I think, instead, people are going nowhere. Maybe some people try a more liberal church for a while. But both sides have their own special tamed gods to preach instead of the wild God of Abraham, Isaac, and Jacob. Haven’t we all met the God of being nice from both liberals and conservatives? Or the God of self-help/pop psychology? The genie God of Joel Osteen? The God of moralism and legalism? The God of ritual perfectionism? The God of feel-good emotions? The God of social justice?

Or that sort of preaching that doesn’t really need God at all, but is an interesting bit of religious thought/ethics/philosophy/literary criticism/psychology?

Now, I believe that Scripture and tradition teach a moral code, and that we can’t just avoid morality in our Christian walk. And I think love and justice for the poor, downtrodden, beaten, and bruised is part of a sound, biblical moral vision. And it’s probably a good idea to be nice. And that Jesus can bring mental and emotional healing to our lives.

But do you know what else the God of the Bible, the God of Irenaeus, the God of the Nicene Creed has done?

He made everything out of nothing. (By everything, I mean the entire, majestic universe, from quasars to the quantum realm.)

He made a bush burn without being consumed. (And talked out of it!)

He parted the Red Sea.

He also entered history as one of us. The Mighty God became a helpless baby!

After performing many miracles, this Mighty God died. (‘Tis mystery all — th’immortal dies!)
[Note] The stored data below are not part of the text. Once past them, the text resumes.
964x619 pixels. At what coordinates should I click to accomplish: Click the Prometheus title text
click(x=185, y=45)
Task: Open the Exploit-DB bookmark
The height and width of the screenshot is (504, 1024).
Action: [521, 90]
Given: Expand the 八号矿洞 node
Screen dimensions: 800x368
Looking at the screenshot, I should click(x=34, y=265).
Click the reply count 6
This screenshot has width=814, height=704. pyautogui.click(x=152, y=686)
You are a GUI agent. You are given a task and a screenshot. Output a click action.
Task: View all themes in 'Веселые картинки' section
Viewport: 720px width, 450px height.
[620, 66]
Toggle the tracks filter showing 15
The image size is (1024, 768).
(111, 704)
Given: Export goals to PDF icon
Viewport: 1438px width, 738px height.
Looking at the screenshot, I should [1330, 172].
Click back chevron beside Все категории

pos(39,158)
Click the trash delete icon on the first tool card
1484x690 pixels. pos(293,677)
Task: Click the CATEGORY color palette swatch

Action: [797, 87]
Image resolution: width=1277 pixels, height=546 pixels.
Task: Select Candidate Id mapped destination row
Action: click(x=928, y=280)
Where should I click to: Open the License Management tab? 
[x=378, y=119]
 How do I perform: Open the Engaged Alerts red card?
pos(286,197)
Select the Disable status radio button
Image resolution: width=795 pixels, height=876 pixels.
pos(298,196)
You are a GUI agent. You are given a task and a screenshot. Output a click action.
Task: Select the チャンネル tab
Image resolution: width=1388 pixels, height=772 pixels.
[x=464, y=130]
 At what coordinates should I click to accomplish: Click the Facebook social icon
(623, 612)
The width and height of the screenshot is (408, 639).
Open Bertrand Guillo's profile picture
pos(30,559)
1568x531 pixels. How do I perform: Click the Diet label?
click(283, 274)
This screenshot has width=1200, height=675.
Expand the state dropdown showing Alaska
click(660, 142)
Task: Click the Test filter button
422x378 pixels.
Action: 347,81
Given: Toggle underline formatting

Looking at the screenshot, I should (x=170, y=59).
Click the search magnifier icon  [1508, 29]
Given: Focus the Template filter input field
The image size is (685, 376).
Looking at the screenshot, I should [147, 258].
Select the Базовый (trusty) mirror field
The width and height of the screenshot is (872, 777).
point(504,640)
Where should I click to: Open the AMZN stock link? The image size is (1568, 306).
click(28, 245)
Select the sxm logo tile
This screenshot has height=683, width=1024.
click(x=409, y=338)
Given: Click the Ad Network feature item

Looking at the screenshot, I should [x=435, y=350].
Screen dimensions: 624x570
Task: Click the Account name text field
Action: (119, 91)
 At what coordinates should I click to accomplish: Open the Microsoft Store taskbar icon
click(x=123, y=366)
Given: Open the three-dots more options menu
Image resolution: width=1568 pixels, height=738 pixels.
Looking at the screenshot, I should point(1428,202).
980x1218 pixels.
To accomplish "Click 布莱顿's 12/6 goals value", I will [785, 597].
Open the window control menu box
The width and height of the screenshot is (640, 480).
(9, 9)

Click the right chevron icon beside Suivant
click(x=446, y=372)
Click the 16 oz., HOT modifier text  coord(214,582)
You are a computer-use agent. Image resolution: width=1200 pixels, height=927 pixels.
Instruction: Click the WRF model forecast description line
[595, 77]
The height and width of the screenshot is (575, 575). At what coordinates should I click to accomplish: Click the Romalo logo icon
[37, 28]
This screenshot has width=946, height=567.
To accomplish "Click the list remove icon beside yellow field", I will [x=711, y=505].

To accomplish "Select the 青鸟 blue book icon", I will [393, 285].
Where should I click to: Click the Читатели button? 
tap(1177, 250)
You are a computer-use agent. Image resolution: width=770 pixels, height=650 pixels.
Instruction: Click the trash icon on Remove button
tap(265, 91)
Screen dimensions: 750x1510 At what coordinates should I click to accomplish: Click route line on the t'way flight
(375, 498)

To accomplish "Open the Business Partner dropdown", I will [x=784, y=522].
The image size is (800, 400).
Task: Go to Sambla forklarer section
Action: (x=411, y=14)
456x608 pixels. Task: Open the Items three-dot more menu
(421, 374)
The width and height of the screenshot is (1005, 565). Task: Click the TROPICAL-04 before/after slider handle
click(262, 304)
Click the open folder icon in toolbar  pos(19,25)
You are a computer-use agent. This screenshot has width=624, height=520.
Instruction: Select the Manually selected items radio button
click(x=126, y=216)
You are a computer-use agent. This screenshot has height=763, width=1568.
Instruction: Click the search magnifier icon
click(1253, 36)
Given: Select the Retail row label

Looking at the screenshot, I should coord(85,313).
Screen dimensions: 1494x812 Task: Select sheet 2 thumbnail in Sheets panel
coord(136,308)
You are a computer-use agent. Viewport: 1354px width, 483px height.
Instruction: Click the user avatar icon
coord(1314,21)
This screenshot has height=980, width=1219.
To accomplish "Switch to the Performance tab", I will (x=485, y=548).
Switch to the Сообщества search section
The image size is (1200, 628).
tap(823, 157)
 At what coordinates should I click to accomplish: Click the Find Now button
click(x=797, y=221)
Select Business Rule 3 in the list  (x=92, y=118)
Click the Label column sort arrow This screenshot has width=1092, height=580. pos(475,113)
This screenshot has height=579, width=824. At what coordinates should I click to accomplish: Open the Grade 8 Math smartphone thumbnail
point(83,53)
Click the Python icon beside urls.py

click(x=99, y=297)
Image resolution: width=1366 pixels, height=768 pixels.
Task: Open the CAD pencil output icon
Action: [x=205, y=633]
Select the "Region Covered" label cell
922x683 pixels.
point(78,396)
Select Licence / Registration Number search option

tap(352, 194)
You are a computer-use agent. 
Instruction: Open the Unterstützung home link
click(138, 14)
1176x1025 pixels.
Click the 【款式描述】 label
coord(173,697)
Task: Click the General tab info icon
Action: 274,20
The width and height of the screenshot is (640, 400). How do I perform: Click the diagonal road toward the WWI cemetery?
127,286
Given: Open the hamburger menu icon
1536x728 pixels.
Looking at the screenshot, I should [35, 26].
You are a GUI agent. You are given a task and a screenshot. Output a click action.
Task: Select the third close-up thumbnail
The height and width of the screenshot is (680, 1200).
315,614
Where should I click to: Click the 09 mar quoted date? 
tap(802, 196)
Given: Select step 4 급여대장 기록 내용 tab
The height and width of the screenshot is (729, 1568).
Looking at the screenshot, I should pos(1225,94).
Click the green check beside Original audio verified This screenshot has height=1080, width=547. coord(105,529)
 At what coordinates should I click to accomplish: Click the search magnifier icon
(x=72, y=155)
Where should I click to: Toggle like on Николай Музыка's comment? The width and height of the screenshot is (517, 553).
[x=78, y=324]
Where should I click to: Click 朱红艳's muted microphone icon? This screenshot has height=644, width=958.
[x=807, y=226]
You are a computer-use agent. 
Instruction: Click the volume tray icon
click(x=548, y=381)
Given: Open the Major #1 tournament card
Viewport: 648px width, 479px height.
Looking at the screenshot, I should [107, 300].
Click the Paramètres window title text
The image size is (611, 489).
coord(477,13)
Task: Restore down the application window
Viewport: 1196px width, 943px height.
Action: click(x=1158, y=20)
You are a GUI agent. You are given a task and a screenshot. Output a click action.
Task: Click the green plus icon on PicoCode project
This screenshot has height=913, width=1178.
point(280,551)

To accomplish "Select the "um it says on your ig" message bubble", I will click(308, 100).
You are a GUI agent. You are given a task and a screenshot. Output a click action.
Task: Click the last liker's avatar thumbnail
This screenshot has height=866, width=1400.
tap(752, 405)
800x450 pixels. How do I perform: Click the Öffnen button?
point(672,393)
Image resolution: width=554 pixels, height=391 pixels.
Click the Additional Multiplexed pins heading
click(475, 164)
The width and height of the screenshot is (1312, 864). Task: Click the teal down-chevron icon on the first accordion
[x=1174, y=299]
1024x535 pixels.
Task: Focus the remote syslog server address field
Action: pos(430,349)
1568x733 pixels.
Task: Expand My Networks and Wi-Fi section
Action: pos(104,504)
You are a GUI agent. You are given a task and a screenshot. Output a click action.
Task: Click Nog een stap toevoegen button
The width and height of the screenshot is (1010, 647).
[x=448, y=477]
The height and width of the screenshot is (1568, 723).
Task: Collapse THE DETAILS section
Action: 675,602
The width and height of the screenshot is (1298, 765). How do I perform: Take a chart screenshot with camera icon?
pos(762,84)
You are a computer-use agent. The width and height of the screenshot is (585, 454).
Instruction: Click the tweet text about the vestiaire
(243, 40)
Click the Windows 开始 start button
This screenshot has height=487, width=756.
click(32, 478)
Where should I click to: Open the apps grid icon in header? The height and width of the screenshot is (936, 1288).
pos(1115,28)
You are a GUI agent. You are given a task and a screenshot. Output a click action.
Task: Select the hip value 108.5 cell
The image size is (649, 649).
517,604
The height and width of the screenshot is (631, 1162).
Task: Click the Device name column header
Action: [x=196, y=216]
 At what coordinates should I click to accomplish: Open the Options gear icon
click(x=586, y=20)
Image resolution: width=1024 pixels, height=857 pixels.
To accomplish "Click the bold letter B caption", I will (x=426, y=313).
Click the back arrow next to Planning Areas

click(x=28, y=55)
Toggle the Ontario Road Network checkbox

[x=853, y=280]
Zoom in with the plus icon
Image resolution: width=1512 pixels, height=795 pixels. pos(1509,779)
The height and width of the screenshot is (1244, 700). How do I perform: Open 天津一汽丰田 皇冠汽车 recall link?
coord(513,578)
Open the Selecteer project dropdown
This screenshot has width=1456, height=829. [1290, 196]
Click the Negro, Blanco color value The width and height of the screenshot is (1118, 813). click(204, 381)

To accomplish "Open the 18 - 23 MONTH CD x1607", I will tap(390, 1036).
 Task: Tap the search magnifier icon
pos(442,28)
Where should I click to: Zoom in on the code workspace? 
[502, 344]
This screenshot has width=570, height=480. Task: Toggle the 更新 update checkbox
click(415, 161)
He trampled down death by death.

With the lightning flash of his Godhead, he broke the gates of Hades.

He rose from the dead.

He ascended to the heavens.

He will come again in glory to judge the living and the dead.

And He invites us, poor, broken, dying, dead sinners to join Him in glory.

Not because we deserve it. Just look at the world around you. Does any of us really deserve glory? Left? Right? Centre? Rich? Poor? Young? Old? Think about.

But God, the Creator of the Universe, loves us so much that He took on flesh and died so that we could be with Him.

Let me tell you, this is a God Who is so much more thrilling than “5 Steps to a Better Marriage” (however helpful that may be).

Are we preaching Him and helping others find Him?

This question is one reason I write this blog and read the Fathers (and manage Read the Fathers!). We need to encounter this God Whom so many others have encountered, and bring His light to the world around us. For many, reading Irenaeus or Basil of Caesarea or John Chrysostom or Bonaventure or Gregory Palamas, or least meeting their ideas, is a gateway to worshipping the wondrous, transcendent God.

My sermon about prayer

I preached on Sunday! I chose to speak into the topic of prayer from 1 Thessalonians 5:17, ‘Pray without ceasing.’

You can listen to it at my church’s website or Apple Podcasts.

People seem to have liked it. One friend downloaded the Church of England’s Daily Prayer App. Another friend’s wife pulled Tim Keller, Prayer, down off the shelf. I, myself, have been more attentive at prayer as well.

The sources are my usual eclectic pot of Anglo-Patristic/Orthodox readings — John Wesley, George Herbert, St Augustine of Hippo, the Apostolic Tradition, the Book of Common Prayer, John Cassian, The Way of a Pilgrim, all get mentioned, and there is a certain underpinning provided by Metropolitan Anthony Bloom and Metropolitan Kallistos Ware. Bloom’s book Living Prayer is one that I will spend my life on.

I hope that it is a blessing to your own prayer life.